Pour le chef de l’État, ce procès doit servir de leçon et un signal qui sonne la fin du coulage des deniers publics




« Je souhaite que l’expérience douloureuse révélée au cours du procès en rapport avec le Programme des 100 jours, tourne définitivement la page de la longue série de projets et programmes qui, à travers l’histoire, ont donné lieu à d’importants coulages de ressources. L’engagement que j’ai pris devant vous, devant ma conscience et devant Dieu, c’est de donner la chance à tous les congolais, sans exclusive, d’envisager l’avenir en toute liberté et en toute quiétude, mais sur de nouvelles bases morales.” a dit le Chef de l’Etat. Et d’ajouter qu’il ne s’agit nullement pas de punition mais de pédagogie.

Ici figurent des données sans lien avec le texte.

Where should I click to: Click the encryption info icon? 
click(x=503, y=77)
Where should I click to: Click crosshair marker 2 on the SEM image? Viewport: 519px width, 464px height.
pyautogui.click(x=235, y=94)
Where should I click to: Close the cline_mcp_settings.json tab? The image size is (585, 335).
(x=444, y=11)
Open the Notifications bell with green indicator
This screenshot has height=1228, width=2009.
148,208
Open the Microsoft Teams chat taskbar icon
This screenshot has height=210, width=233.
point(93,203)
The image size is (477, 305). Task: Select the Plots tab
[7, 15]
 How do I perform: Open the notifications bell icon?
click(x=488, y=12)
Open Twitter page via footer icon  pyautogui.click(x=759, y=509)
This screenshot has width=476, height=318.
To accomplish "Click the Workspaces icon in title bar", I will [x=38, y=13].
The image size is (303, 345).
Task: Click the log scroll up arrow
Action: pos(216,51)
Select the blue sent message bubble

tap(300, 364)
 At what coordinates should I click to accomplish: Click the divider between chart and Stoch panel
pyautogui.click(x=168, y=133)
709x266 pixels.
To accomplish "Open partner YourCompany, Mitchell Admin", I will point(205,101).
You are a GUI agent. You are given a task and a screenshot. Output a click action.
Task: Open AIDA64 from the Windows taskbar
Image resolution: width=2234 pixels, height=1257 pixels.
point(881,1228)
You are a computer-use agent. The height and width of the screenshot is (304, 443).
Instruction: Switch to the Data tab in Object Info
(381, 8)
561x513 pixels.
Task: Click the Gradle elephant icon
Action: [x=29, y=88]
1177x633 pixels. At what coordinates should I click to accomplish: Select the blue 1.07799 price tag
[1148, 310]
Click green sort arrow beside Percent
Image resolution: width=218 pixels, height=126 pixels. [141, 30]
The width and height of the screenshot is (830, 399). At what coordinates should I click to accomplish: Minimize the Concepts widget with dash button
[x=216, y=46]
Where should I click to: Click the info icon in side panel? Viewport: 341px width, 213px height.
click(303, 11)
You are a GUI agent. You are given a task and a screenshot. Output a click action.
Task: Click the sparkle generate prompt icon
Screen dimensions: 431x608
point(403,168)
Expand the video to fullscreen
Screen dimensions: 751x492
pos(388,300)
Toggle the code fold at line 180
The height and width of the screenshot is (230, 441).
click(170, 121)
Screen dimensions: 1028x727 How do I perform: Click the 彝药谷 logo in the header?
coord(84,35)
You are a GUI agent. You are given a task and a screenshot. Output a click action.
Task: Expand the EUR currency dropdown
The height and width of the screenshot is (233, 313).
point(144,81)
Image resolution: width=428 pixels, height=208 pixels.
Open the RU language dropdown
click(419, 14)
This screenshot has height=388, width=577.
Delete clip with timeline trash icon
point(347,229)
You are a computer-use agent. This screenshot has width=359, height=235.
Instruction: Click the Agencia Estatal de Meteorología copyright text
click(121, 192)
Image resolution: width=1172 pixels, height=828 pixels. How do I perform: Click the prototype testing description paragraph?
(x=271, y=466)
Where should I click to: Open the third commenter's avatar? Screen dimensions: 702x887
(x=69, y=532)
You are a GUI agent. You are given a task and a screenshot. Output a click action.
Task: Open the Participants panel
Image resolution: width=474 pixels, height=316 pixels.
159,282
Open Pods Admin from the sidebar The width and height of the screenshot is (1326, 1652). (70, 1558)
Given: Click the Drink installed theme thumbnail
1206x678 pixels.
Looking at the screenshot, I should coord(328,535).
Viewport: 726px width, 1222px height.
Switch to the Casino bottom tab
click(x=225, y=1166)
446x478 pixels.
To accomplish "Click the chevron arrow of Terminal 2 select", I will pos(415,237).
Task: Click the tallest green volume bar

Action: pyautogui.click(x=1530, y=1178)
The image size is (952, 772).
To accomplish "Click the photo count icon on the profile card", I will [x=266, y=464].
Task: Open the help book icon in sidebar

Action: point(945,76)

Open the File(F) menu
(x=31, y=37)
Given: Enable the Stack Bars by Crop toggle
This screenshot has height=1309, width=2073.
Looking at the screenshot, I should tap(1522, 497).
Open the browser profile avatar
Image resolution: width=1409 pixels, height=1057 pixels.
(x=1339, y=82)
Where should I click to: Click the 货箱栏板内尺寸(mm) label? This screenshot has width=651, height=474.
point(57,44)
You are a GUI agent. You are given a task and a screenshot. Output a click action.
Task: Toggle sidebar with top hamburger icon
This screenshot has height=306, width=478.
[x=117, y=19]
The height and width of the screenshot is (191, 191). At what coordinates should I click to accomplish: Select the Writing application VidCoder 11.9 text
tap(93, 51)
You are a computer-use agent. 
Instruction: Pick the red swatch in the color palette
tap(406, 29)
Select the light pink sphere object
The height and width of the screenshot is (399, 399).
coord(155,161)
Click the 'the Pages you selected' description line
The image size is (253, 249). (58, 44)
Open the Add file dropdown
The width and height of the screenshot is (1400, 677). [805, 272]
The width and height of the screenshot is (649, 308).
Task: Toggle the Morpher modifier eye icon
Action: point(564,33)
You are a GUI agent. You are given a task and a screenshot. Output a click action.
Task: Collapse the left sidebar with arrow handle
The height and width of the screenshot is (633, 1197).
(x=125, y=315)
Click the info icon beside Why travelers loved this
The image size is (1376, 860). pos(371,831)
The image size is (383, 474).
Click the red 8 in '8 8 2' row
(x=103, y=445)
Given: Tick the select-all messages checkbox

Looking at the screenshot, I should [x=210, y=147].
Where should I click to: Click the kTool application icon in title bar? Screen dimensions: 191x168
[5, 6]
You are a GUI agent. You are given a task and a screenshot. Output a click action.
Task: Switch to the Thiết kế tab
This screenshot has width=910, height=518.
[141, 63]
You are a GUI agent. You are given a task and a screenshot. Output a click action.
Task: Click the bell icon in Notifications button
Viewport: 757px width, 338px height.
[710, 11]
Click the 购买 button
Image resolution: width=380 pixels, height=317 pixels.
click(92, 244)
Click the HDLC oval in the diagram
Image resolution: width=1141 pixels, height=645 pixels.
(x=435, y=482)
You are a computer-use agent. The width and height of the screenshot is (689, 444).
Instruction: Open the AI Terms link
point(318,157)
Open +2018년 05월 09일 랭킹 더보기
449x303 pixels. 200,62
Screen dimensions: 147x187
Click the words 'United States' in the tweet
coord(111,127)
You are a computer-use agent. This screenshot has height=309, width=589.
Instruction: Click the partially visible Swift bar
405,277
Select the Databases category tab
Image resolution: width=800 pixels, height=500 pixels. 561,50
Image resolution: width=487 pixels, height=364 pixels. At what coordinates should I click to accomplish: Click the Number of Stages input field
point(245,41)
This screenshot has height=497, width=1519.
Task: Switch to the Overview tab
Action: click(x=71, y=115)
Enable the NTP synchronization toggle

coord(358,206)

« M’inspirant des saintes écritures, mon objectif n’est pas de voir les méchants périr, mais plutôt qu’ils changent, qu’ils soient sauvés et que le pays tout entier s’en réjouisse,” a poursuivi le président de la République dans le traditionnel discours à la Nation.

Et il prévient tous les gestionnaires que rien ne sera comme avant.

« En soixante années, nous avons progressivement laissé notre classe politique se transformer en une sorte de maffia, et nous en avons fait le principal modèle de réussite pour cette jeunesse”, a-t-il indiqué.

Toujours sur le volet de lutte contre la corruption, le chef de l’État affirme qu’il n’est pas prêt à abdiquer

« J’ai également pris l’engagement de mettre un terme à l’impunité, pour donner un sens à la lutte contre la corruption et les antivaleurs. Car celles-ci sont à la base de presque tous les maux dans les différents secteurs de la vie nationale.”

Pour rappel, Vital Kamerhe directeur de cabinet du chef de l’État a été écroué par la justice pour détournement des fond destinés à la construction des maisons préfabriquées. Le chef de l’État n’avait jamais donné sa position sur le dossier.